Careers
C.-Y. Cynthia Lin

Cynthia Lin is an assistant professor at the University of California at Davis, with a joint appointment in the Agricultural and Resource Economics Department and the Environmental Science and Policy Department. Professor Lin is also a Research Associate of the Harvard University John F. Kennedy School of Government; a Faculty Affiliate of the UC-Davis Institute of Transportation Studies; the Fossil Fuels Tract Director of the Sustainable Transportation Energy Pathways Program of the UC-Davis Institute of Transportation Studies; a Faculty Member of the UC-Davis Graduate Group in Transportation Technology and Policy; a Faculty Member of the UC-Davis Graduate Group in Applied Math; a member of the Bioenergy Research Group at UC-Davis; a Faculty Associate of the UC-Davis Air Quality Research Center; and a member of the Giannini Foundation for Agricultural Economics.
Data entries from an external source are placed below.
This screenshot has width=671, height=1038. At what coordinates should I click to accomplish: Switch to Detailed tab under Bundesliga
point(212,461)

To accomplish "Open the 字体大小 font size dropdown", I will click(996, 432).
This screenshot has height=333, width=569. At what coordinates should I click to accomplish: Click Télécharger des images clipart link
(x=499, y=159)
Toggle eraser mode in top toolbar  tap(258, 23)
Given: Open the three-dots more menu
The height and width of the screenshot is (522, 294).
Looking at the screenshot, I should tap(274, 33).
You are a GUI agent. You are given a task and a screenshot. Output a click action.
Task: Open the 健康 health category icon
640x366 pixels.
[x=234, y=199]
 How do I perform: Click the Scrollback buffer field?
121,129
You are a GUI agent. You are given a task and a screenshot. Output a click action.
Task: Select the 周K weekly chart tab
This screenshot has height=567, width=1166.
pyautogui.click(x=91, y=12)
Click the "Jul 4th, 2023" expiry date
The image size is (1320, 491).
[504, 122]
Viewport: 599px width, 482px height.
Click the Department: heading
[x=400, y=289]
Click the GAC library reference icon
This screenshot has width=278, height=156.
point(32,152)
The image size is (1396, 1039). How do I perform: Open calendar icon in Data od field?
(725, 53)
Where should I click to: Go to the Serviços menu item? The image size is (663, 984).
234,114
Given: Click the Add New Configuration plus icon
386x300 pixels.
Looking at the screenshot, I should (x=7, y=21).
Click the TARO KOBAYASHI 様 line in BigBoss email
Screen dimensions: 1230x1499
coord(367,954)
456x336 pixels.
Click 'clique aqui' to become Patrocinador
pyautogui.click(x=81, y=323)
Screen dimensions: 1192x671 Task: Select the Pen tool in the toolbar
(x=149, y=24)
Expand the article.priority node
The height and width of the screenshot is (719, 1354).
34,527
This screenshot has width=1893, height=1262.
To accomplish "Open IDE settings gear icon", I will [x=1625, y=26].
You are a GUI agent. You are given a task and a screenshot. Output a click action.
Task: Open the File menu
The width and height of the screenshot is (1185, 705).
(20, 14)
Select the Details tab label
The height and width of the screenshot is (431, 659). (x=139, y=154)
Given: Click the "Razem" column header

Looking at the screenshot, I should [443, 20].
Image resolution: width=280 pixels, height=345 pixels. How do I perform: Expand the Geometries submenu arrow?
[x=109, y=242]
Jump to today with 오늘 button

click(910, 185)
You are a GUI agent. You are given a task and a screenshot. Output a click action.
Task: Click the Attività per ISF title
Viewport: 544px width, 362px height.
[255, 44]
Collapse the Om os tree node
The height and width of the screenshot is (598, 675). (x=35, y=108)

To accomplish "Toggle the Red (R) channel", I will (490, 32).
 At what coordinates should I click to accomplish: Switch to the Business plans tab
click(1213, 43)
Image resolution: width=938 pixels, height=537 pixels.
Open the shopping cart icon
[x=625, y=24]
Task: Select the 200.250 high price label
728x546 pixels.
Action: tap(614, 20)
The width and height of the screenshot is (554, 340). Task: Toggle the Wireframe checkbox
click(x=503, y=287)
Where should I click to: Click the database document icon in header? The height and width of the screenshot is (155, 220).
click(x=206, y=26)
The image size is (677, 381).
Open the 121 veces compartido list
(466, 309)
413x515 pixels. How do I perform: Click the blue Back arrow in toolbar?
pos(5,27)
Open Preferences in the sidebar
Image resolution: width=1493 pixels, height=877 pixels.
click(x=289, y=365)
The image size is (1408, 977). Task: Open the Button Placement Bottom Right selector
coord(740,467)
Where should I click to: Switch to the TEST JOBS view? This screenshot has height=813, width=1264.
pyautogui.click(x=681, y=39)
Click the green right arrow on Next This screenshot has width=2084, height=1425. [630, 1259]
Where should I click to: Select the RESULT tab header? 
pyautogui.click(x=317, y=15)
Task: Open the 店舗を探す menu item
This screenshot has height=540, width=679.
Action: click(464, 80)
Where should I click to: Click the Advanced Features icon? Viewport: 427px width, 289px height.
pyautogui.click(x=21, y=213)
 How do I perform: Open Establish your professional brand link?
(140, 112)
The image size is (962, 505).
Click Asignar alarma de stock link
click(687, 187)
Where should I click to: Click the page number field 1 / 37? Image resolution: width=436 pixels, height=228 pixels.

Professor Lin’s fields of interest are environmental and natural resource economics, energy economics, industrial organization, and applied microeconomics. Among her current areas of research are the petroleum industry, renewable energy, natural resources, environmental regulation, and air quality.
Professor Lin received her bachelor's degree, summa cum laude, in Environmental Science and Public Policy from Harvard College in 2000. She was elected to Phi Beta Kappa in her junior year.
Professor Lin received her Ph.D. in Economics from Harvard University in 2006. Her graduate honors include an EPA Science to Achieve Results Fellowship, a National Science Foundation Graduate Research Fellowship, a Repsol YPF – Harvard Kennedy School Pre-Doctoral Fellowship in energy policy, a Rita Ricardo-Campbell Fellowship in Economics, a Jens Aubrey Westengard Scholarship, the Stone Fellow Award for Best Paper Written by a Doctoral Student in Environmental and Resource Policy, the International Society for New Institutional Economics Award for the Best Ph.D. Dissertation, and Harvard Committee on Undergraduate Education Certificates of Distinction in Teaching for both her semesters of teaching.